Allié indéfectible du régime de Damas, la Russie, qui intervient militairement en Syrie depuis le 30 septembre 2015, mène actuellement des frappes en soutien à l’armée syrienne à Alep, deuxième ville du pays dont les forces du président Bachar al-Assad veulent reprendre la totalité.

Le plus grand hôpital des quartiers rebelles d’Alep, devenus « l’enfer sur Terre » selon un haut responsable de l’ONU, a été la cible de deux bombardements la semaine dernière.

La Russie, qui dément régulièrement avoir frappé des hôpitaux et autres cibles civiles, a nié toute responsabilité pour ces bombardements. « Les accusations selon lesquelles la Russie aurait bombardé des installations médicales, des hôpitaux ou des écoles sont toutes sans fondement », a réitéré M. Gatilov.

Divisée depuis 2012 entre un secteur ouest contrôlé par le régime et des quartiers est aux mains des rebelles, Alep est devenue le principal front du conflit syrien, qui a fait plus de 300.000 morts en cinq ans.
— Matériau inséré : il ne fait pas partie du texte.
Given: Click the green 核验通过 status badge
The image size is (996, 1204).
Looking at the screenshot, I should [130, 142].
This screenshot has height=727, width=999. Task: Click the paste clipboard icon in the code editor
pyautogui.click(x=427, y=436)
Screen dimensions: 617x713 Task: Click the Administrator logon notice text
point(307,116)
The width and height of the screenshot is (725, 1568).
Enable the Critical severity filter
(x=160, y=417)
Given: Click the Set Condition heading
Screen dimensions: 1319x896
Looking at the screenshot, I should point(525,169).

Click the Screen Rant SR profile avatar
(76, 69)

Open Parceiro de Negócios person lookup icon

Washington a menacé Moscou la semaine dernière d’arrêter toute coopération sur la Syrie si les bombardements ne prenaient pas fin à Alep, soumise à d’intenses frappes de l’aviation russe et syrienne depuis l’échec, le 19 septembre, d’une trêve négociée entre Russes et Américains.

La Russie a pour sa part affirmé jeudi n’avoir aucune intention de faire une pause dans ses raids aériens en Syrie en soutien aux forces du président Bachar al-Assad.

« L’hôpital a été visé directement par des raids aériens »

Ce lundi, le plus grand hôpital de la partie rebelle de la ville d’Alep, qui fait l’objet d’une vaste offensive du régime avec le soutien de la Russie, a été détruit par des raids aériens, selon une ONG et l’Observatoire syrien des droits de l’Homme.

« L’hôpital a été visé directement par des raids aériens », a indiqué à l’AFP Rami Abdel Rahmane, directeur de l’OSDH.

« L’hôpital M10, le plus grand d’Alep-Est, (…) a été détruit, et n’est plus en service de manière permanente », a tweeté pour sa part Adham Sahloul, de SAMS (Syrian American Medical Society), une ONG médicale qui soutient l’hôpital.

« L’hôpital n’est plus utilisable. Selon le personnel et les médecins, il ne peut plus être réhabilité », a-t-il dans un communiqué à la presse.

« On a peur que l’immeuble s’effondre sur la partie souterraine de l’hôpital » (…) nous avons peur pour le personnel », a ajouté M. Sahloul.

D’après SAMS, le bombardement a fait trois morts parmi les employés de maintenance dans M10.

L’OSDH rapporte de son côté la mort confirmée de deux employés, « un troisième se trouvant encore sous les décombres ».

M10 a été visé à plusieurs reprises par des raids aériens, notamment samedi.

Les médecins utilisent des codes pour identifier les hôpitaux pour des raisons de sécurité.

L’Observatoire n’est pas en mesure de confirmer s’il s’agit d’avions du régime ou de son allié russe qui mènent une campagne de frappes aériennes sans relâche sur le secteur rebelle de la ville septentrionale d’Alep.

Depuis son lancement le 22 septembre, cette campagne militaire a permis aux forces progouvernementales de grignoter du terrain aux dépens des rebelles dans le centre et le nord d’Alep, avec des bombardements qui ont tué des dizaines de civils.

Environ 250.00 personnes, dont 100.000 enfants, vivent dans les quartiers Est, assiégés par le régime, et subissent, selon l’ONU, « la plus grave catastrophe humanitaire jamais vue en Syrie ».